Selected text Start Marker

Smoking bans across the UK have cut the number of teenagers starting to smoke by around a fifth.
While previous research had shown that smoke-free legislation had resulted in many improvements in the nation’s health, including reductions in heart attacks, strokes and asthma, little was known about the impact on the smoking habits of adolescents.
However, a new study undertaken by the Universities of Glasgow and Stirling and the Welsh Government suggests a big change in the number of young people starting to smoke, especially girls, with the smoking rate for 15-year-old girls falling from 24 per cent to 19 per cent, and the longer term impact is expected to be greater.
The study, which was published today (Wednesday, February 24) in Nicotine & Tobacco Research, discovered trends in the uptake of smoking amongst teenagers aged 13 and 15 differed substantially before and after the introduction of such legislation.
Dr Vittal Katikireddi, the lead author of the paper, said: “The results demonstrate a fairly big change in the number of young people starting smoking – particularly in girls.

Selected text End Marker

What you are asked to do: Please copy the passage of the smoking bans text from "However, a new" up to and including "of such legislation.", keeping every word and mark the same.

Dataset content Start Marker

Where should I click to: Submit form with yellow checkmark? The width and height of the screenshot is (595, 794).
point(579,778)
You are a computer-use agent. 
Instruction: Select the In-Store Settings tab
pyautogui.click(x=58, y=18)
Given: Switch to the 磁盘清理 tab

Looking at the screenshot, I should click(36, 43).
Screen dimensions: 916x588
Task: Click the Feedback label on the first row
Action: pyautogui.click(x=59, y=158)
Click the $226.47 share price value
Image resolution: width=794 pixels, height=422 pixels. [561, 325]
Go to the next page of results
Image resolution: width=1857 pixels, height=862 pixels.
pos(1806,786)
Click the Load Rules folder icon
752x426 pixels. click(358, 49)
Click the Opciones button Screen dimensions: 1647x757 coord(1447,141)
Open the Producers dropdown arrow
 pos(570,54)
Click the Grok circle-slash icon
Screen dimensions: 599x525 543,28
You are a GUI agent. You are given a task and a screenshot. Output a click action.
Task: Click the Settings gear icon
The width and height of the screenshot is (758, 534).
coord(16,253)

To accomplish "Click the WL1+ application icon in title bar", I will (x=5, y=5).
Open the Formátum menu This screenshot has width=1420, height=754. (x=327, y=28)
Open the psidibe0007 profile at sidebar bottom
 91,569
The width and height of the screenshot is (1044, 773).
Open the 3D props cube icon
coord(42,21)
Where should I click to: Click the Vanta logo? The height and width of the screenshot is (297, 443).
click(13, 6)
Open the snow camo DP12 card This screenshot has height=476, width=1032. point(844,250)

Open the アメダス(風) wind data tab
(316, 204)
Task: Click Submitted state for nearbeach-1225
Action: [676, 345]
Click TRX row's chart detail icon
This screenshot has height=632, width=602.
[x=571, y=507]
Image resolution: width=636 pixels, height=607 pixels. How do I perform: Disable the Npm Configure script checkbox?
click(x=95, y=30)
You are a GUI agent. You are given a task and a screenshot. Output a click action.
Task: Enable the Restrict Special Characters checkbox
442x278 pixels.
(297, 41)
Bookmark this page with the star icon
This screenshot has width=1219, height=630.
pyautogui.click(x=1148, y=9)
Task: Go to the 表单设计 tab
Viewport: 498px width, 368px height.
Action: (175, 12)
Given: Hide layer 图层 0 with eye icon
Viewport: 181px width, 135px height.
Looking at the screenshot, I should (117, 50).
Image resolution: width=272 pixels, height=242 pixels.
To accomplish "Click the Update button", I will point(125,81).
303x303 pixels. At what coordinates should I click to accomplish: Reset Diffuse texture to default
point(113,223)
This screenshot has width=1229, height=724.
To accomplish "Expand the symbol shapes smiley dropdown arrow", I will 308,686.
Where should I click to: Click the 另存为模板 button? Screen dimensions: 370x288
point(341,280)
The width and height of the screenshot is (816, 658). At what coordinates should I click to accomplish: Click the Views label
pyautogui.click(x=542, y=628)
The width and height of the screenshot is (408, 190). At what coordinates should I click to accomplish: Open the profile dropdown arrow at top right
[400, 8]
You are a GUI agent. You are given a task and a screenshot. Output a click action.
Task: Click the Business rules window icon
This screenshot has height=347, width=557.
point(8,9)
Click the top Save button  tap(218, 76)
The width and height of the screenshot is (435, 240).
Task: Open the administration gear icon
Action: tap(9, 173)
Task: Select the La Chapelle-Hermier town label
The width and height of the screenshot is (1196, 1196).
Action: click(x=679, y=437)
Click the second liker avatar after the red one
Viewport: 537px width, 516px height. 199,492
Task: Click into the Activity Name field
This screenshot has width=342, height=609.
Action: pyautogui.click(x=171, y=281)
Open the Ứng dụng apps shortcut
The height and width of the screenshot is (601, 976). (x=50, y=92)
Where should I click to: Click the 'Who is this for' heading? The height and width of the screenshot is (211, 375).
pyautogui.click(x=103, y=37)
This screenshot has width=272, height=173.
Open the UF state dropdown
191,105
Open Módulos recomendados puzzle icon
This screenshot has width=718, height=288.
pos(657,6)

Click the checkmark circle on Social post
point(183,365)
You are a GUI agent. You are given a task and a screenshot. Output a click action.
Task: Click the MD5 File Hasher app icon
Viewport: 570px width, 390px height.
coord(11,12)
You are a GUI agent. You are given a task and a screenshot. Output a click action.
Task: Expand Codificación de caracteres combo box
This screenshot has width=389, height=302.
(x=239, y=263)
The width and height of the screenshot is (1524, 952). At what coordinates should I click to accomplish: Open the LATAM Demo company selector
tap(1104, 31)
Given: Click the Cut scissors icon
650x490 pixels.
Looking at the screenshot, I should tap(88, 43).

Dataset content End Marker

Solution below:
However, a new study undertaken by the Universities of Glasgow and Stirling and the Welsh Government suggests a big change in the number of young people starting to smoke, especially girls, with the smoking rate for 15-year-old girls falling from 24 per cent to 19 per cent, and the longer term impact is expected to be greater.
The study, which was published today (Wednesday, February 24) in Nicotine & Tobacco Research, discovered trends in the uptake of smoking amongst teenagers aged 13 and 15 differed substantially before and after the introduction of such legislation.